İSTANBUL (AA) - İçişleri Bakanı Süleyman Soylu, Adnan Menderes ve arkadaşlarının bu ülke için demokrasiden başka bir şey istemediğini belirterek, "Bu ülkeye baraj yapmak, yol yapmak, tarımı, sanayiyi kalkındırmaktan başka ne arzusu oldu? Hasan Polatkan'ın, Fatin Rüştü Zorlu'nun bu milleti güçlü kılmak, haklarını savunmaktan başka ne meselesi vardı?" dedi.

Darbeciler tarafından 57 yıl önce idam edilen Eski Başbakan Adnan Menderes, çalışma arkadaşları Dışişleri Bakanı Fatih Rüştü Zorlu ve Maliye Bakanı Hasan Polatkan, idam edilişlerinin 57. yıl dönümlerinde anıldı.

Menderes'in kabrinin bulunduğu Topkapı'daki Anıtmezar'da gerçekleşen anma töreni, saygı duruşu ve Kur'an-ı Kerim tilavetiyle başladı.

İçişleri Bakanı Soylu, Türk milletinin dünyaya kaşı asla borçlu olmadığını, bilakis alacaklı olduğunu belirterek, Adnan Menderes'in demokrasiden başka bir şey istemediğini söyledi.

- "Başka milletleri sömürge yayıp zenginleşmedik"

Milletin gönlünde silinmez bir iz bırakan acı bir hatıranın yıldönümünde bu önemli mekanda buluşulduğunu hatırlatan Soylu, "Şu güzel ülkede yaşadığımız her günün, bilesiniz ki mutlaka bir bedeli olmuştur. Ne elde ettiysek, neye malik olduysak, öncesinde ya alınteri döktük, ya da canımızı, kanımızı, evlatlarımızı verdik.
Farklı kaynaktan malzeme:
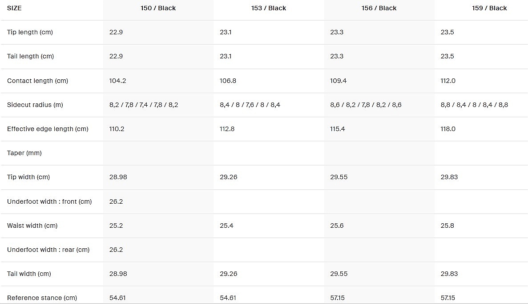Select the underfoot width rear value 26.2
Screen dimensions: 528x304
(116, 250)
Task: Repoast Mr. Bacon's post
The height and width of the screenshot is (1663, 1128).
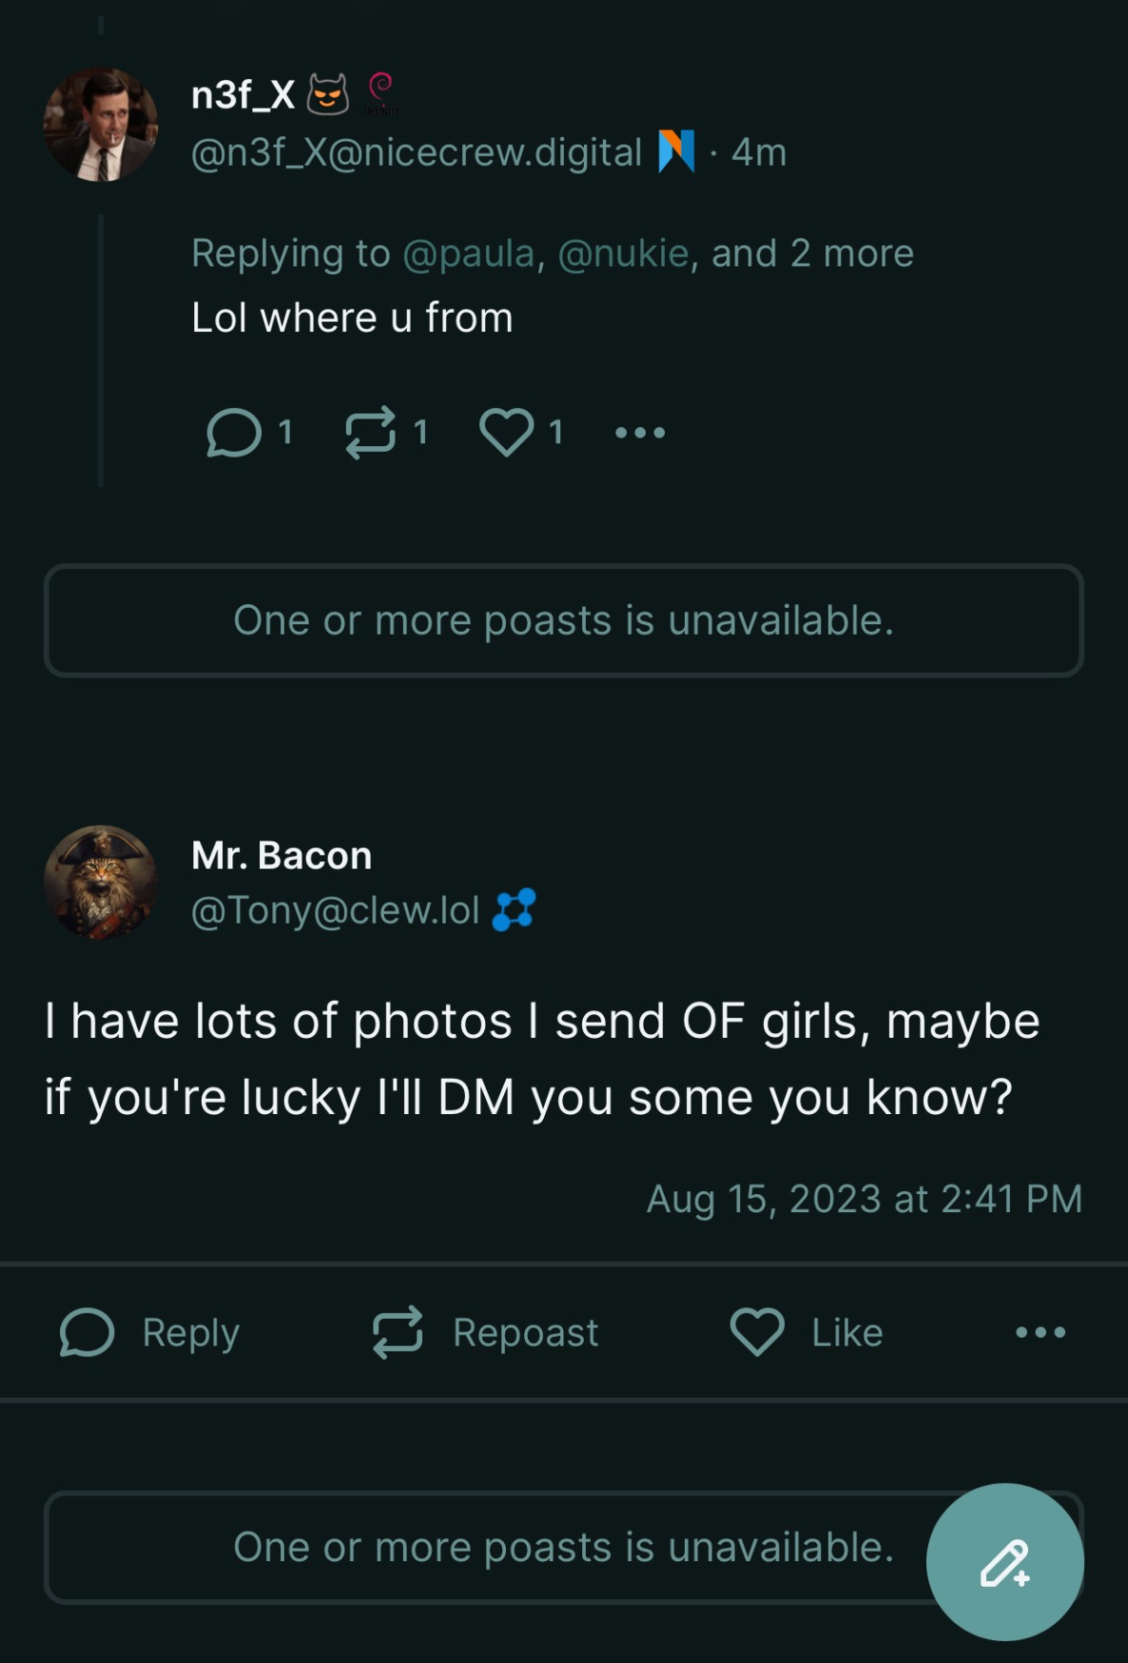Action: [x=486, y=1332]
Cenab-ı Hakk’a karşı, elbette ki minnetimizin, borcumuzun sonu yoktur ve bedeli olamaz. Ama bu aziz millet, dünyaya karşı asla borçlu değildir. Bilakis hep alacaklıydık. Başka milletleri sömürge yapıp da zenginleşmedik." diye konuştu.
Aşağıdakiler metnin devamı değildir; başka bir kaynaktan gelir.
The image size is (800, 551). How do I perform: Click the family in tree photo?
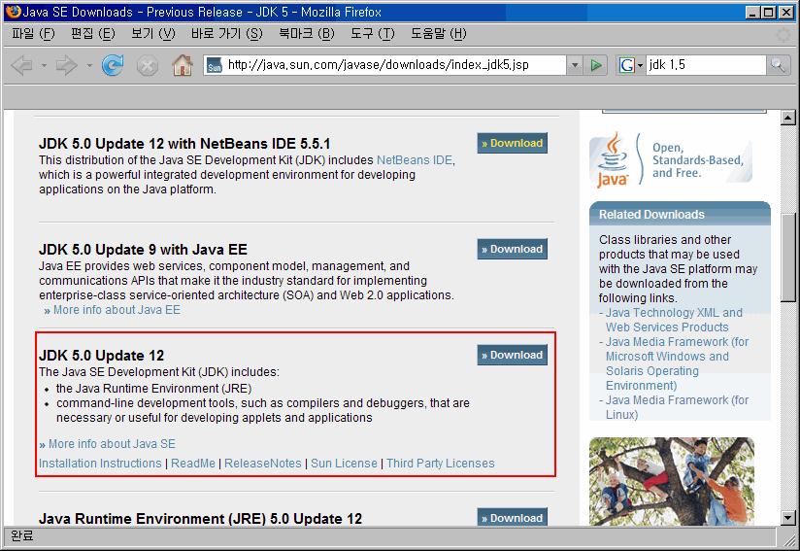tap(671, 481)
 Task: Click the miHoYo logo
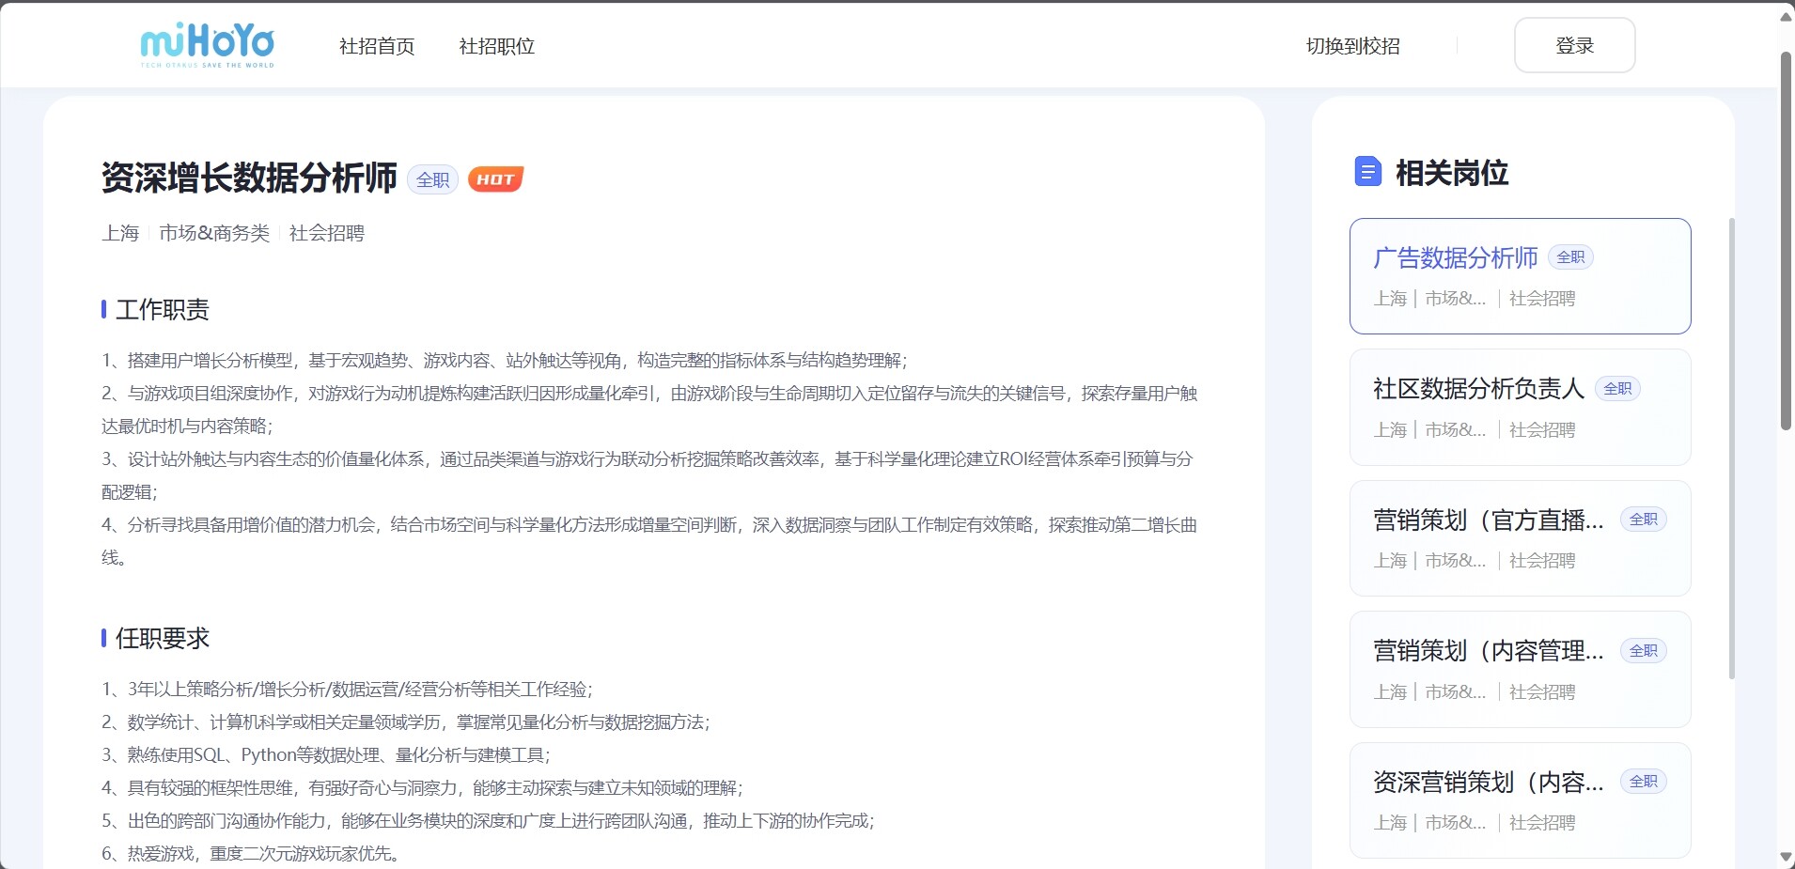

"Mazlum milletlerin ahını almadık. Kimsenin düzenini bozmadık." diyen Soylu, şöyle devam etti:

"Başkalarının üzerinde hesap yapmadık, tuzaklar kurmadık. Bunları anlatmamdaki maksadı, elbette ki hepiniz anladınız. Bu arkamda yatan 3 aslan, birer bedeldir, birer mücadeledir. Art niyetli hesaplara karşı, bu millete çektirilmiş acılardır, dökülmüş gözyaşlarıdır. Biraz ileride bir başka kubbenin altında yatan büyük bir dava adamı merhum Turgut Özal, aynı şekildedir. Terörle mücadelede verdiğimiz şehitler ve gaziler, aynı şekildedir. 15 Temmuz gecesi elinde bayrak, dilinde kelime-i şehadet, aldığı abdest kurumadan evinden çıkarken, tekrar dönmeyeceğini bilen o aslanlar, yine aynı şekildedir. Çanakkale'deki, Kurtuluş Savaşı’ndaki o aslanlar yine aynı şekildedir. Bunlar bizim ödediğimiz bedellerdir. Biz bu bedelleri sadece, kendi ülkemizde, huzur içinde yaşamak istediğimiz için ödedik. Kendi bayrağımızın altında, kendi hür irademizle yaşamak, çocuklarımızı müreffeh bir ülkede büyütebilmek için ödedik. Size sormak istiyorum, Adnan Menderes, demokrasiden başka ne istedi? Bu ülkenin kalkınmasından, gelişmesinden, insanların inançları yüzünden horlanmamasından başka ne talebi oldu? Bu ülkeye baraj yapmak, yol yapmak, tarımı, sanayiyi kalkındırmaktan başka ne arzusu oldu? Hasan Polatkan'ın, Fatin Rüştü Zorlu'nun bu milleti güçlü kılmak, haklarını savunmaktan başka ne meselesi vardı?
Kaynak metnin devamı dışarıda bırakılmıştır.